The wound progressed initially, but became static in July 2015. More frequent debridement was needed between podiatry visits as a biofilm was suspected. The patient was prescribed a monofilament fibre debridement pad for use by the community nurse. The wound went on to heal completely in 8 weeks (Figure 4 a–d). 

Case 3
This 55-year-old female has well-controlled type 2 diabetes (HbA1c of 44), peripheral arterial disease and no evidence of neuropathy. 

She initially presented on September 10 with a 5-week history of an ulcer on the dorsal lateral aspect of her right foot. She had been referred to the vascular team and was waiting for an angiogram. The wound was very painful and measured 55 mm x 61 mm, with slough on the base with extensor tendons visible. There were no signs of osteomyelitis on initial X-ray. 

The patient was started on clarithromycin  (she was allergic to penicillin). A wound swab showed MRSA+ and was treated with doxycycline. Because the wound was too painful for sharp debridement, it was decided to use a monofilament fibre debridement pad to clean the wound (Figure 5a–c).  

Case 4:
This 71-year-old gentleman presented with type 2 diabetes, chronic obstructive airways disease and chronic venous hypertension.
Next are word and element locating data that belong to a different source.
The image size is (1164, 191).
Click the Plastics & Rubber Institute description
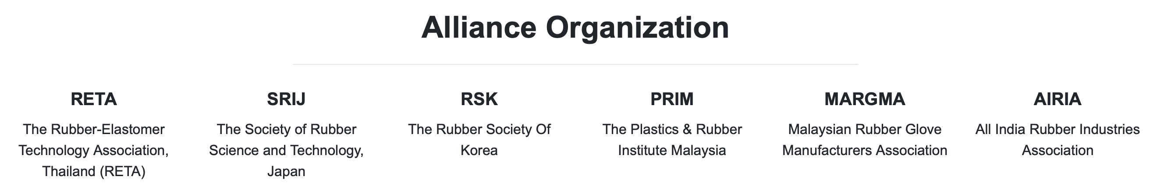tap(671, 130)
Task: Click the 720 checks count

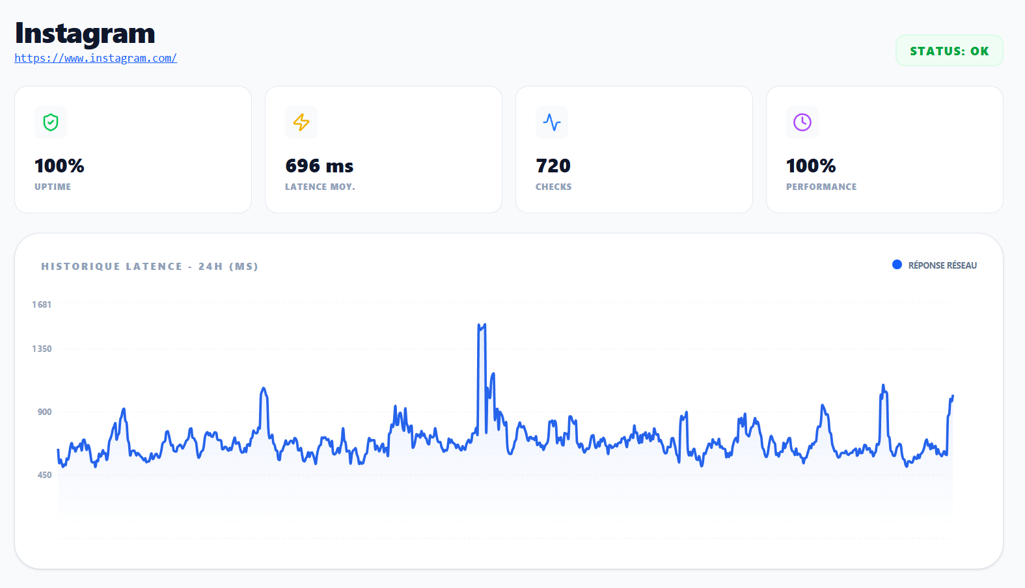Action: tap(553, 166)
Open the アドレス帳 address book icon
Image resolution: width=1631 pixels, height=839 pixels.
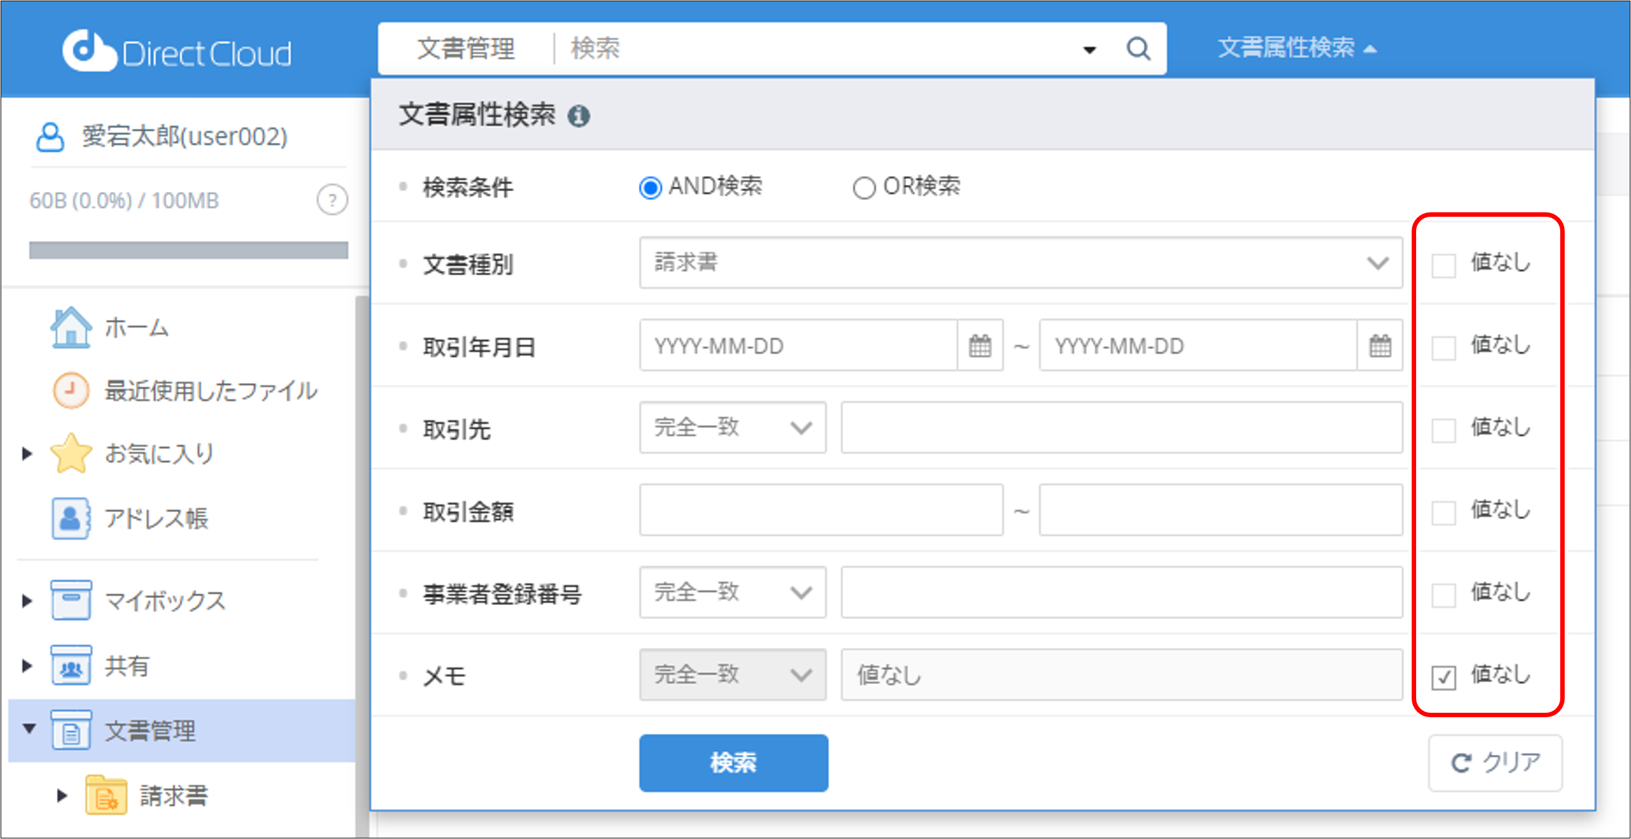click(x=70, y=518)
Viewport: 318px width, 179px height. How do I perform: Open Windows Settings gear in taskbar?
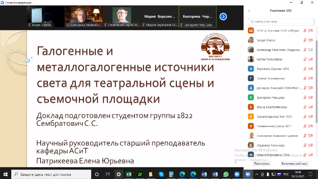click(x=119, y=174)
He had a loss of protective sensation, but good arterial circulation demonstrated by palpable foot pulses and biphasic waveforms. The patient lived out of the area and struggled to attend clinic. He required regular debridement of his ulcer to remove slough, dry eschar and serocrusts. A monofilament fibre debridement pad was prescribed and the patient’s wife, who was the main carer, was instructed on how to use the product. The wound was debrided every 3 days. After 5 weeks of self-treatment, the wound was healed (Figure 6a and b).

Conclusion
Debridement is an essential part of DFU management. There are many methods available and it is important that healthcare practitioners select the method that is most appropriate and to be aware that more than one method can be used at any one time. The use of a monofilament fibre debridement pad can play an important role in managing DFUs that require regular, ongoing debridement. While this method does not replace all other debridement techniques, it can facilitate patient access to immediate and rapid debridement across a range of healthcare settings where care is shared. This has the potential to reduce costs, without any loss in care quality or safety, and improve outcomes for patients with diabetes. 

Acknowledgement
This article has been supported by Activa Healthcare.